--- Work task ---
Turn the part of the data that opens with the line containing "At what (x,y)" and closes with the line containing "Looking at the", both lines included, into a JSON list of strings with one string per line. Omit blank lines and the pictures.
** Supplied information follows **
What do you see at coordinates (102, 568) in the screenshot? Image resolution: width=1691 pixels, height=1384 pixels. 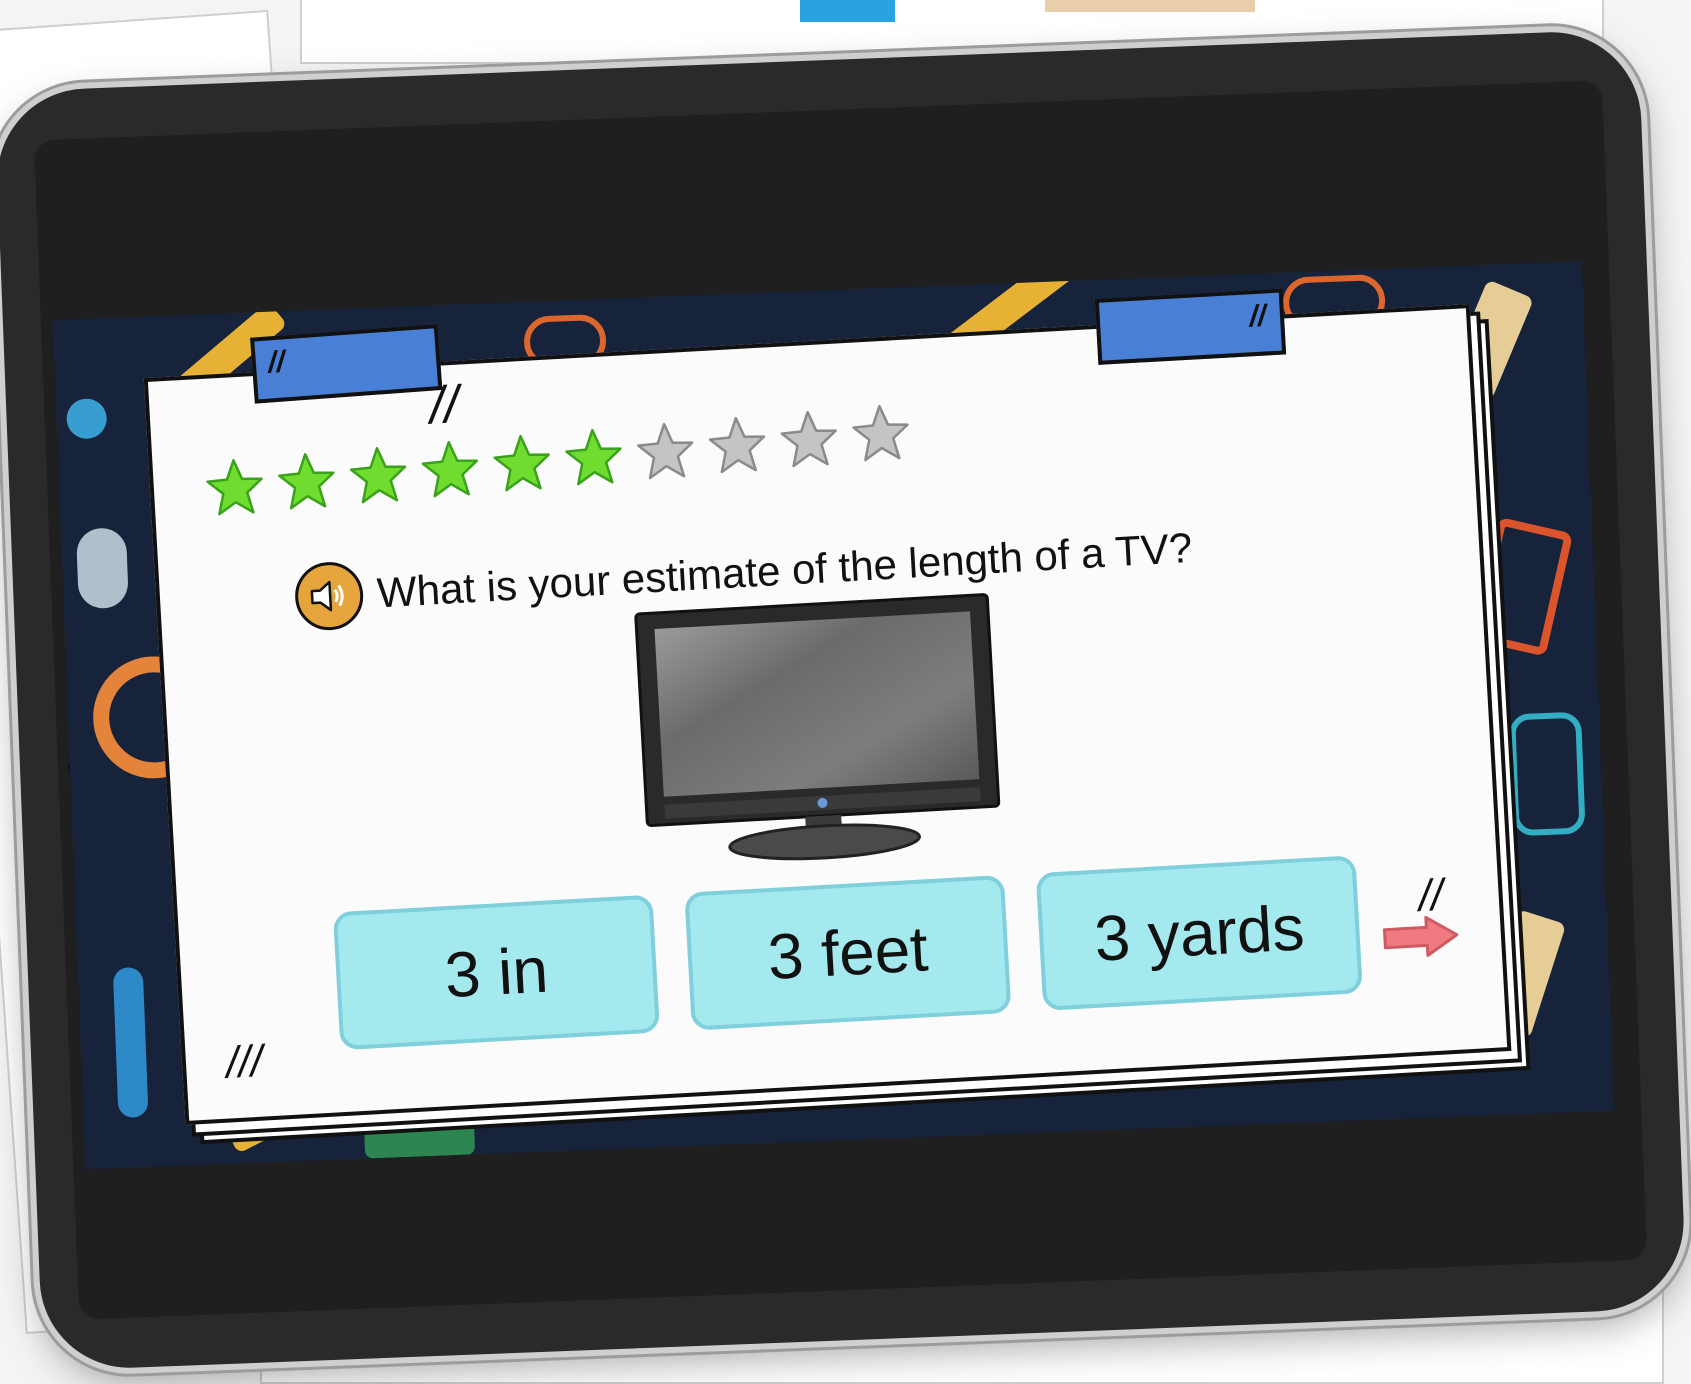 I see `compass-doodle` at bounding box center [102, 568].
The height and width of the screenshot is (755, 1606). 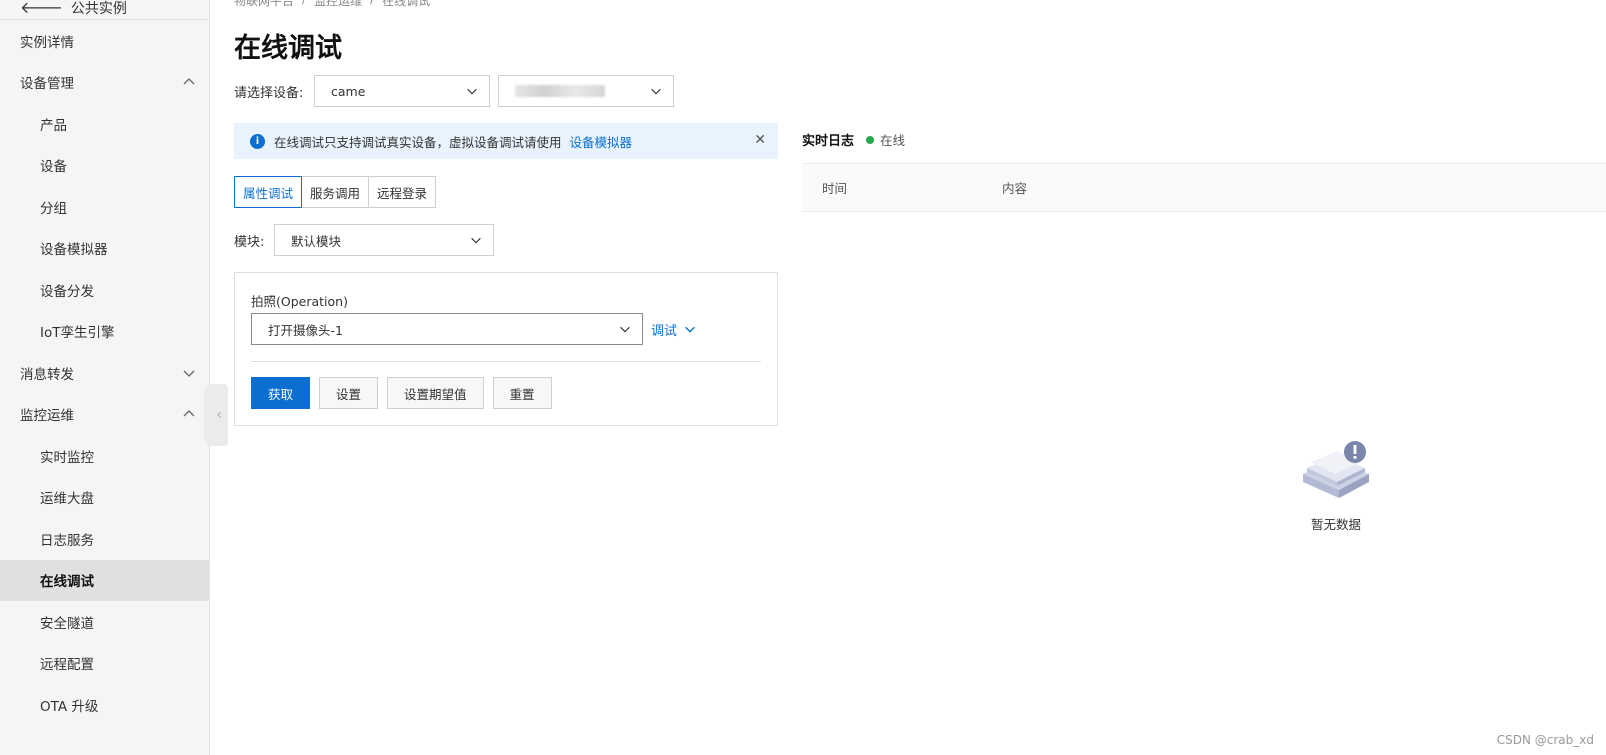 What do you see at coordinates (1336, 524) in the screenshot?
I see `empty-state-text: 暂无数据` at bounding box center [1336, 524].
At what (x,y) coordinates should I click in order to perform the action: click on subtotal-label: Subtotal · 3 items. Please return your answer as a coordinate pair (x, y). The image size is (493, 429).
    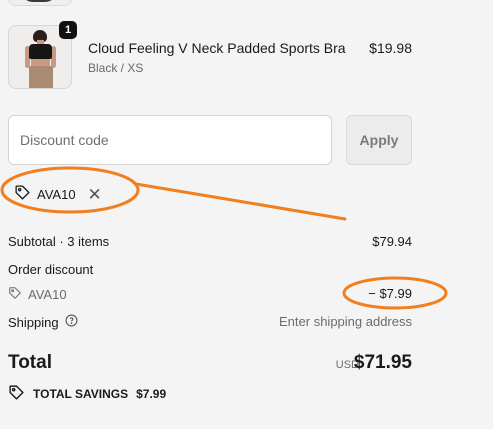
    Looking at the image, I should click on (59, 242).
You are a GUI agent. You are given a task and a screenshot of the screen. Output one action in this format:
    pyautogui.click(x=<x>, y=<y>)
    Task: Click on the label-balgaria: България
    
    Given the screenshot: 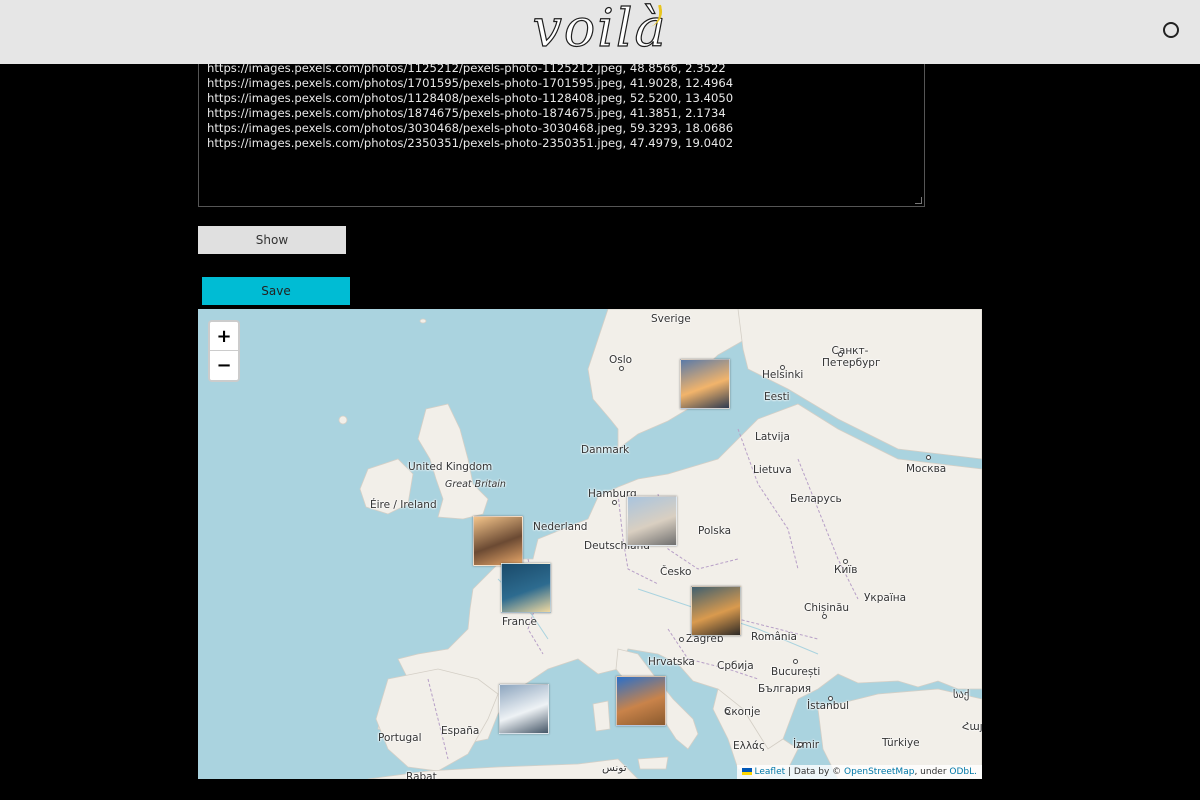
** End of Supplied information **
--- Reply to the task ---
[
  "At what (x,y) coordinates should I click in order to perform the action: click on subtotal-label: Subtotal · 3 items. Please return your answer as a coordinate pair (x, y). The image size is (493, 429).",
  "    Looking at the image, I should click on (59, 242)."
]